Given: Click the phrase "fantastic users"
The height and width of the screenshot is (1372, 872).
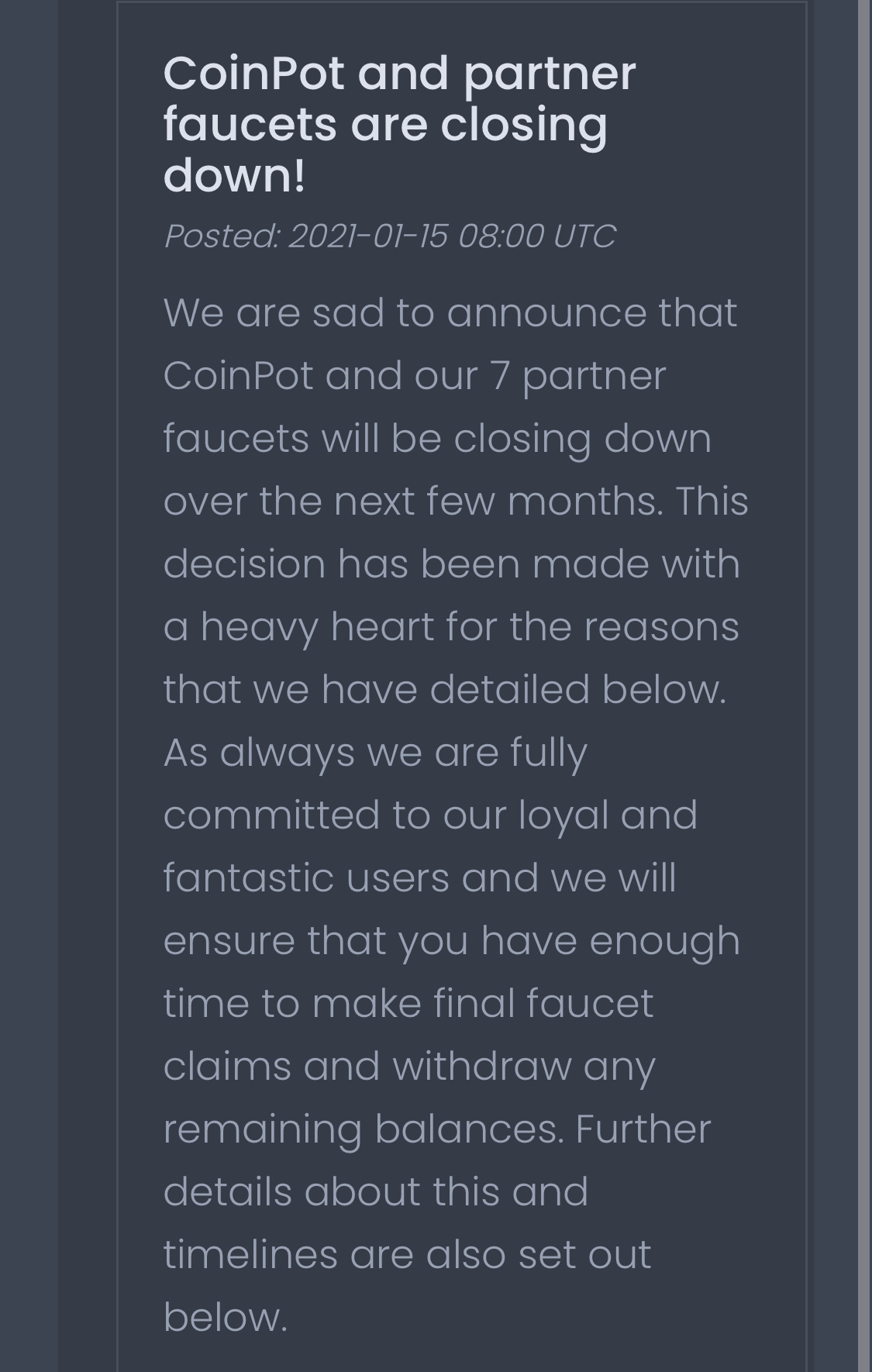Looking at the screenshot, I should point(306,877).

==

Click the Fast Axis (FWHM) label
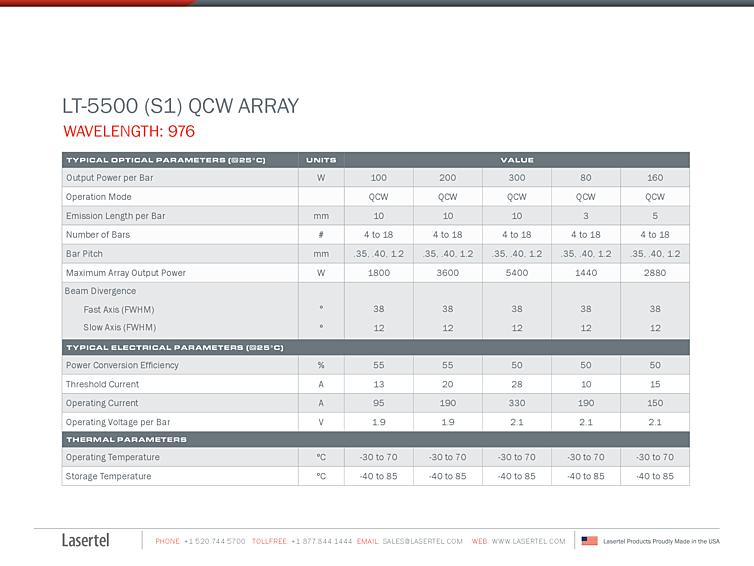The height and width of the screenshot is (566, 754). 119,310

==

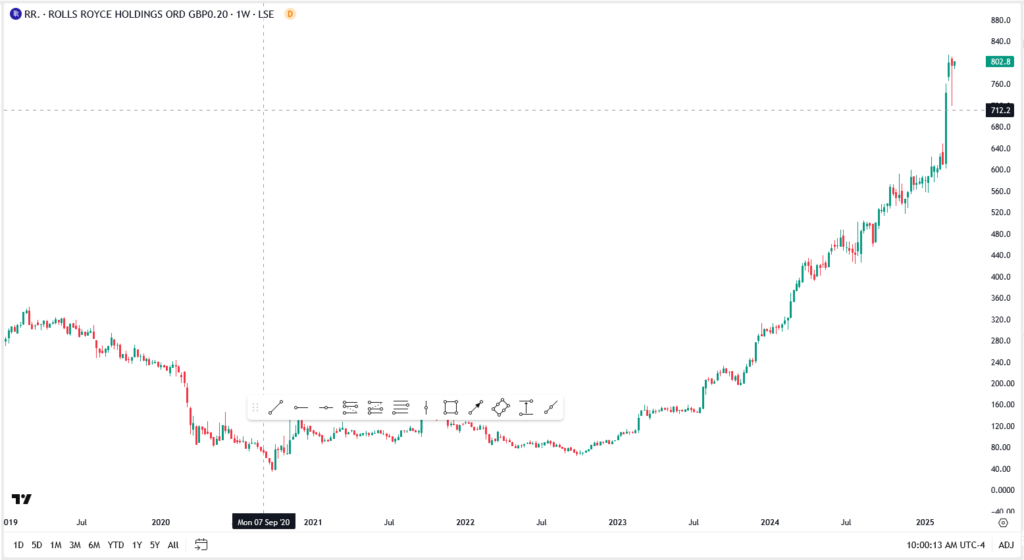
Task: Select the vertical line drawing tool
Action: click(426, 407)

*TASK REQUIREMENTS*. Retype the lines above word for word, from the line holding "Given: Click the" through the line holding "Looking at the", both included, and leave the pictures out.

*COMPLETED EXERCISE*.
Given: Click the phrase "fantastic users"
The height and width of the screenshot is (1372, 872).
Looking at the screenshot, I should point(306,877).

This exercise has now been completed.